久保憲司のロック・エンサイクロペディア

『This Is America』Childish Gambino…“ノー・ミュージック、ノー・ライフ”だと?音楽なんかで救われるわけないだろう?踊っていても救いはない。とにかく逃げるしかないんだ (久保憲司)

 

 

チャイルディッシュ・ガンビーノの「ディス・イズ・アメリカ」が話題です。

 

 

自分の感想を言わせてもらうなら、「ビヨンセなんかもファック・オフだ」と言っているところがかっこいいなと思いました。ゴスペル・シンガーというか、黒人教会のコーラス隊をマシンガンで撃ち殺すシーンです。

ビヨンセの6作目『レモネード』の黒人の女性の未来は南部(トラディショナル)にあると思わせるようなイメージ(とっても暗いんですけどね。詳しいことはこれについての過去の記事を読んでみてください)、コーチェラのライブでのあのマーチング・バンドに黒人、アメリカの未来があるかのような活気あふれるステージなどに対するチャイルディッシュ・ガンビーノの「そんな生ぬるいこと言ってんじゃないよ、ぶっ殺すぞ」というメッセージだと思ったのです。

要するに救いがないということです。

Pファンクのことを書いた時に、60年代にブラック・パワーで燃え上がった黒人たちは結局どこにも行けず、70年代の黒人は宇宙に救いを求めるしかなかった。それがドクター・フランケンシュタイン、Pファンクだと、書いたのですが、今のアメリカの黒人は宇宙にも助けを求めることが出来ないんだというのが「ディス・イズ・アメリカ」のPVのオチです。「暗闇をとにかく走るしかないんだ」とチャイルディッシュ・ガンビーノは言っているのです。

暗闇を目をひんむいて走るチャイルディッシュ・ガンビーノの姿は日本の漫画、アニメのシーンのようでしたね。日本もアメリカも一緒なんですよ。

「ディス・イズ・アメリカ」は踊っていても救いはないんだ、とにかく逃げるしかないんだというPVです。日本で言ったら、「“ノー・ミュージック、ノー・ライフ”だとふざけんじゃないよ、音楽なんかで救われるわけないだろう、髪の毛金髪にしてもなんも変わんないよ、ぶっ殺す」というわけです。金髪は関係ないですね。箭内さんに怒られます。

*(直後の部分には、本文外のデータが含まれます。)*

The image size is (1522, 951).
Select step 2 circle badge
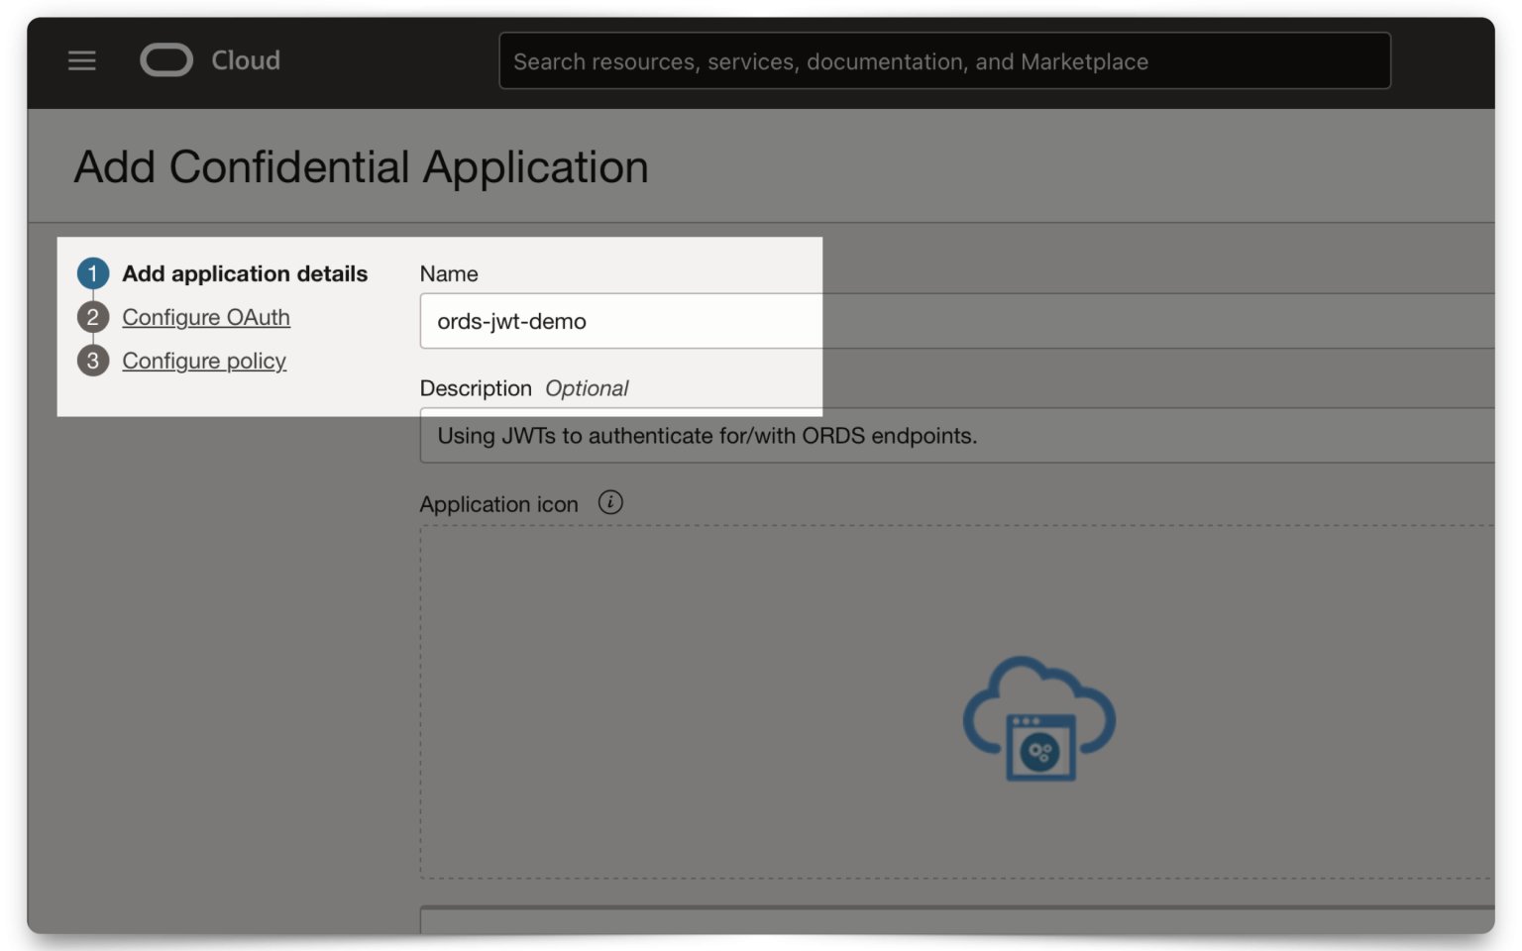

話がズレますが、Pファンクのパーラメントという名前はタバコの銘柄からきてるんですね。パーラメント=国会、すごい名前だなと思ってたらジョージ・クリントンの伝記「ファンクはつらいよ」で、彼が音楽をやりだし頃、ドゥ・ワップ時代、「グループ名を考える時は選択肢は限られており、ヴォーカル・グループの大半は、鳥、車、煙草から名前を取っていた。俺は煙草の銘柄を選んだが、喫煙者ではなかった」と出てきてびっくりしました。

自伝にはジョージ・クリントンが子供の頃(1945年頃でしょうか)の話も出てきます。

“アスパラガスを摘み、野原を駆け回ったことを覚えている。リチャードとロバートという白人の少年がふたりおり、俺と弟(俺とは一歳違い)のボビー・レイを釣りに連れて行ってくれたり、俺たちに農業のやり方を教えてくれたりした。また彼らからは、クー・クラックス・クラン(以下KKK)がシーツを被り、馬に乗ってやってくる夜には、家の中にいるように聞かされた”

ジョージ・クリントンは黒人をリンチするKKKが夜中ウロつく頃に子供時代を育ったのに、グループ名はタバコの銘柄、能天気な時代だ(そんな時代だから過激なことを言えるわけはないというのはよく理解してますが)。いや、僕が言いたいのは今の時代はそんなKKKが夜中走り回っていた頃よりもよくなっているのか!?ということなのだ。